The truth is that, as far as my personal experience goes, I was never treated more kindly in my whole life than I was the day when, coming as a stranger, without an introduction of any kind, I ventured to visit the region which has the reputation of being the most wicked, and is certainly the most unfortunate, in Europe. I mean the region around and north of Girgenti, which is the seat at once of the sulphur mines and the Mafia.
If any one had told me before I went to Sicily that I would be willing to intrust my life to Sicilians away down in the darkness of a sulphur mine, I should have believed that such a person had lost his mind. I had read and heard so much of murders of the Mafia in Sicily, that for a long time I had had a horror of the name of Sicilians; but when I came in contact with them, before I knew it, I found myself trusting them absolutely to such an extent that I willingly followed them into the bowels of the earth; into a hot, narrow, dark sulphur mine where, without a moment's warning, they might have demanded my life or held me, if they cared to, for a ransom.
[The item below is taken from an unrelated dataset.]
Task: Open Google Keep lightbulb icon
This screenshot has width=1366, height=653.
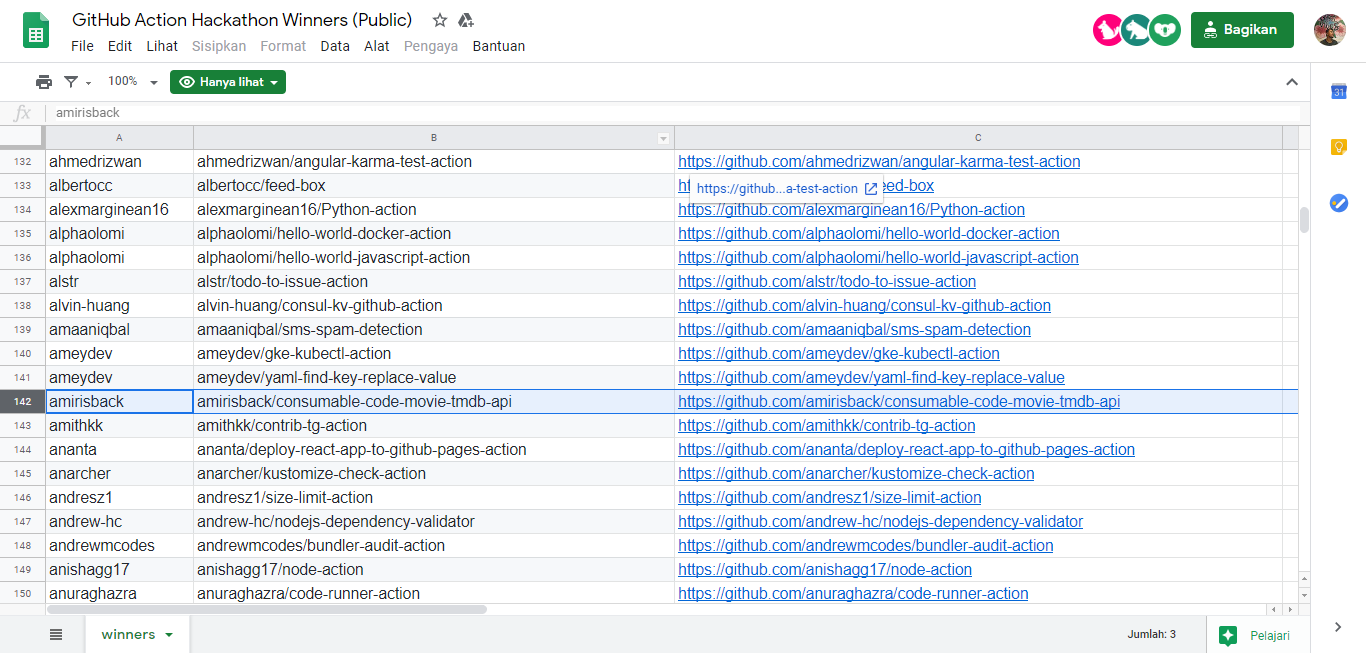Action: 1339,147
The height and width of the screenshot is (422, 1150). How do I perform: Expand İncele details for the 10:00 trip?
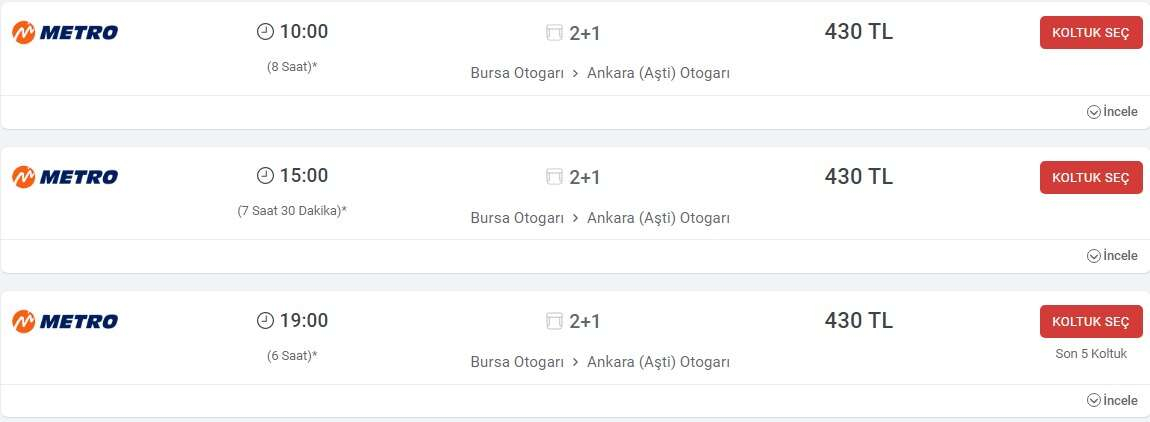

Nothing of this kind occurred; on the other hand, I repeat, every Sicilian with whom I came in contact in the sulphur mine treated me in the most kindly manner, and I came away from their country having the highest respect for them.
I did not meet, while I was there, a single person, from the superintendent to the lowest labourer at the mines, who did not seem, not only willing, but even anxious, to assist me to see and learn everything I wanted to know. What is more, Campofranco was the only place in Europe where I met men who refused to accept money for a service rendered me.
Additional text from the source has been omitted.